#### DATA ####

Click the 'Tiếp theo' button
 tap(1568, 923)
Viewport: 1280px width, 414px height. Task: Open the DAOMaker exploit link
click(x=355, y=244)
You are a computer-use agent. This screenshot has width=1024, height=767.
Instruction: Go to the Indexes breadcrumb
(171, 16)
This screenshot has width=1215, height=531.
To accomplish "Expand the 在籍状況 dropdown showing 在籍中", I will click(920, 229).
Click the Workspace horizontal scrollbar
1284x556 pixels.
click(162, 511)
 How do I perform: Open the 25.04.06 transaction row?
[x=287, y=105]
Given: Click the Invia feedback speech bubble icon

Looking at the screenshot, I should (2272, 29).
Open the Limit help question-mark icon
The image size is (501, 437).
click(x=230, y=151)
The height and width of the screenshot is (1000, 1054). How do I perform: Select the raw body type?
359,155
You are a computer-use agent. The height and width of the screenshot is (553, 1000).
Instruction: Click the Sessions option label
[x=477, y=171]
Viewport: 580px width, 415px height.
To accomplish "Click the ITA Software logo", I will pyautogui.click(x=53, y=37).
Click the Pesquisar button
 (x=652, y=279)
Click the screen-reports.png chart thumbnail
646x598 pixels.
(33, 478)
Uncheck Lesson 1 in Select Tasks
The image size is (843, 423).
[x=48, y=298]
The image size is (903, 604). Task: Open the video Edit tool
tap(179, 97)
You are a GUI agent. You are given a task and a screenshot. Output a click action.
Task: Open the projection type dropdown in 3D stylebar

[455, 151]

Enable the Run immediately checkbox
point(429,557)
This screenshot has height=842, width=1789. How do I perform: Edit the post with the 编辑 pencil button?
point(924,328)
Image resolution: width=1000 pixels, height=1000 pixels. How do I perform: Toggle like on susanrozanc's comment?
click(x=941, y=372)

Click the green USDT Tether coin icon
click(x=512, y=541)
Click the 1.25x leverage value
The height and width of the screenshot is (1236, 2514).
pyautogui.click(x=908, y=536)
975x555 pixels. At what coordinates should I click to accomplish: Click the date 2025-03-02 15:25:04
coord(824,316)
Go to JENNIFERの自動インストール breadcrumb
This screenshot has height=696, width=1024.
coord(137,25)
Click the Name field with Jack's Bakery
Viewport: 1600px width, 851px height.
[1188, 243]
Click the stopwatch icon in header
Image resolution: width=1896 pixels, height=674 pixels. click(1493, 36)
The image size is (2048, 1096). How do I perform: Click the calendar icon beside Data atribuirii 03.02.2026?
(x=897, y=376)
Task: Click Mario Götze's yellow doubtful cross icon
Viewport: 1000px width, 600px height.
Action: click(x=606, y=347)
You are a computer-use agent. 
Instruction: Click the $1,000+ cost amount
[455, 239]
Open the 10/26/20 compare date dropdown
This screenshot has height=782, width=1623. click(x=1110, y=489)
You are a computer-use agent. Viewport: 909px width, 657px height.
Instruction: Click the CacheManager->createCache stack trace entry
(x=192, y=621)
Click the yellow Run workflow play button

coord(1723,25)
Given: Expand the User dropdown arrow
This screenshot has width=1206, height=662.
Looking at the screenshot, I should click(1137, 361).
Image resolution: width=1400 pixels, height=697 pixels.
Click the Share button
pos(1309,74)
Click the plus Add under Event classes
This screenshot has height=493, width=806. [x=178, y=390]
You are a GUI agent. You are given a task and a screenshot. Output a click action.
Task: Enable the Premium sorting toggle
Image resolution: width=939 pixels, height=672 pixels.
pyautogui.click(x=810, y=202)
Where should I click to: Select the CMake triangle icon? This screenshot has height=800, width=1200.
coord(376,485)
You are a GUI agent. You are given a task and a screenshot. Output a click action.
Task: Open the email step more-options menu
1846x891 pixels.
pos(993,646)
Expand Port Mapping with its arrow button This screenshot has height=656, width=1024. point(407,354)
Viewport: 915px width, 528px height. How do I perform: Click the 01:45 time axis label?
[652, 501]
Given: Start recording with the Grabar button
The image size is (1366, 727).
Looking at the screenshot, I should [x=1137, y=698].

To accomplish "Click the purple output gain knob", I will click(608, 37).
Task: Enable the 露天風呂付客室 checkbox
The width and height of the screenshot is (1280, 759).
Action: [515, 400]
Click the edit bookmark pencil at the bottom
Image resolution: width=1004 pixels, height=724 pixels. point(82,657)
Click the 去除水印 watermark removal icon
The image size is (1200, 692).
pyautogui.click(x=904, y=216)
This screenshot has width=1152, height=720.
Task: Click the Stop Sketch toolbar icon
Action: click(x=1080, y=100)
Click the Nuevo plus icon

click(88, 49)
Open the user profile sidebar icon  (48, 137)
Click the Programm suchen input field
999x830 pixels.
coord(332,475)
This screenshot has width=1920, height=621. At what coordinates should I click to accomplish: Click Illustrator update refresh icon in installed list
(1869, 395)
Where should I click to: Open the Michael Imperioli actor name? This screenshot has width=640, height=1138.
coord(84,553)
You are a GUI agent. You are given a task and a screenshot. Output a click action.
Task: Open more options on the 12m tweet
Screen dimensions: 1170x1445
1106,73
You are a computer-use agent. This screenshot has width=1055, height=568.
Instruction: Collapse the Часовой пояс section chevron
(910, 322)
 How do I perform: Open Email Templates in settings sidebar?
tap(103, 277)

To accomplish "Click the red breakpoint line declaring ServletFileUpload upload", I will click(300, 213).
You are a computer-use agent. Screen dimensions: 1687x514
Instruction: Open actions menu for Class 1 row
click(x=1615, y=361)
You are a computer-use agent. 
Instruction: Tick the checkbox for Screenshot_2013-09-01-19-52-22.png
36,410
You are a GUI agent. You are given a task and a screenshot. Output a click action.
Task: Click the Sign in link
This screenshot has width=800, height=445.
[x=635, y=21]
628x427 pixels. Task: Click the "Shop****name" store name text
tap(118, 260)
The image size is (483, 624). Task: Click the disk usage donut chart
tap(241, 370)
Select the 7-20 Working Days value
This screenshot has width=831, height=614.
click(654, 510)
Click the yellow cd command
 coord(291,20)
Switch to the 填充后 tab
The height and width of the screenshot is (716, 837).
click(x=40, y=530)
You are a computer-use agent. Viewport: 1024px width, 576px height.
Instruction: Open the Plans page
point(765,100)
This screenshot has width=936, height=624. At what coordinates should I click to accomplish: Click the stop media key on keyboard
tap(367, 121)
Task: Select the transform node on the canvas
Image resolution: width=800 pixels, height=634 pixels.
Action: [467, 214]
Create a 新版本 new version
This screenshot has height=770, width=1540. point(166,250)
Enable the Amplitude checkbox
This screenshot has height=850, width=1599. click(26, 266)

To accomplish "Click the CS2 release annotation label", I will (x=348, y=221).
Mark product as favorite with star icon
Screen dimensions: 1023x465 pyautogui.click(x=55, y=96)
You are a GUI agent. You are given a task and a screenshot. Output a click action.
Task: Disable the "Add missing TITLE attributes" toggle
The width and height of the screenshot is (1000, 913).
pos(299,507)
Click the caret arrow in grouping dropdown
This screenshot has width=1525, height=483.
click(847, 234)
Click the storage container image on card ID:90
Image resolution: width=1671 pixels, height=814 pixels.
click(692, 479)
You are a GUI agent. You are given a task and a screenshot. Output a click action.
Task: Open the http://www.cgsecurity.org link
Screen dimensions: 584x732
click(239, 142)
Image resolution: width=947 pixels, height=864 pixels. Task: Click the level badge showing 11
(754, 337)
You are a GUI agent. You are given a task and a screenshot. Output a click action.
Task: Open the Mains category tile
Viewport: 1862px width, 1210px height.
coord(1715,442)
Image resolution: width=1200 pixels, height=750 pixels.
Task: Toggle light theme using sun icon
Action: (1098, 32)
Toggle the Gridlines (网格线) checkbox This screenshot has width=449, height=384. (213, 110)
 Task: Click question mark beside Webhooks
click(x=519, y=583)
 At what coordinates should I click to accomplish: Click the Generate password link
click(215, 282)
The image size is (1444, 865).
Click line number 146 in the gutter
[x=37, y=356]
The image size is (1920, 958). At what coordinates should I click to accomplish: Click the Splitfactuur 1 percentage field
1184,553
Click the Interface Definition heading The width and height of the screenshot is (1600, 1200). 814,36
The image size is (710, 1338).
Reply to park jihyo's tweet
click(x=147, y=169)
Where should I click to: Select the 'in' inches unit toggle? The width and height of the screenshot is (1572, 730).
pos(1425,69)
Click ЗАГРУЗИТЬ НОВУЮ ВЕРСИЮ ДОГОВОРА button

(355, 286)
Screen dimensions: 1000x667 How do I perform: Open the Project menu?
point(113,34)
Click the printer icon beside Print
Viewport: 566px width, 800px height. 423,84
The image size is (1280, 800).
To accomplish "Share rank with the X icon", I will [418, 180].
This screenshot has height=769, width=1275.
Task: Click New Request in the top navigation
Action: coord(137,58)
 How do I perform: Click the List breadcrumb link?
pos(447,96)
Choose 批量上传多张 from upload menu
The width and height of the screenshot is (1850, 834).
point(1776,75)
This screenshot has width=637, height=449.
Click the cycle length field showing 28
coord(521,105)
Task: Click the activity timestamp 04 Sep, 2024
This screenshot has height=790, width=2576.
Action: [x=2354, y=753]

####

▶ _EXERCISE DETAILS_: Reproduce exactly the entries above, limited to the lines from the one with "This screenshot has width=1215, height=531." through the one with "Click the screen-reports.png chart thumbnail", both included.

▶ _SOLVED EXERCISE_:
This screenshot has width=1215, height=531.
To accomplish "Expand the 在籍状況 dropdown showing 在籍中", I will click(920, 229).
Click the Workspace horizontal scrollbar
1284x556 pixels.
click(162, 511)
 How do I perform: Open the 25.04.06 transaction row?
[x=287, y=105]
Given: Click the Invia feedback speech bubble icon

Looking at the screenshot, I should (2272, 29).
Open the Limit help question-mark icon
The image size is (501, 437).
click(x=230, y=151)
The height and width of the screenshot is (1000, 1054). How do I perform: Select the raw body type?
359,155
You are a computer-use agent. The height and width of the screenshot is (553, 1000).
Instruction: Click the Sessions option label
[x=477, y=171]
Viewport: 580px width, 415px height.
To accomplish "Click the ITA Software logo", I will pyautogui.click(x=53, y=37).
Click the Pesquisar button
 (x=652, y=279)
Click the screen-reports.png chart thumbnail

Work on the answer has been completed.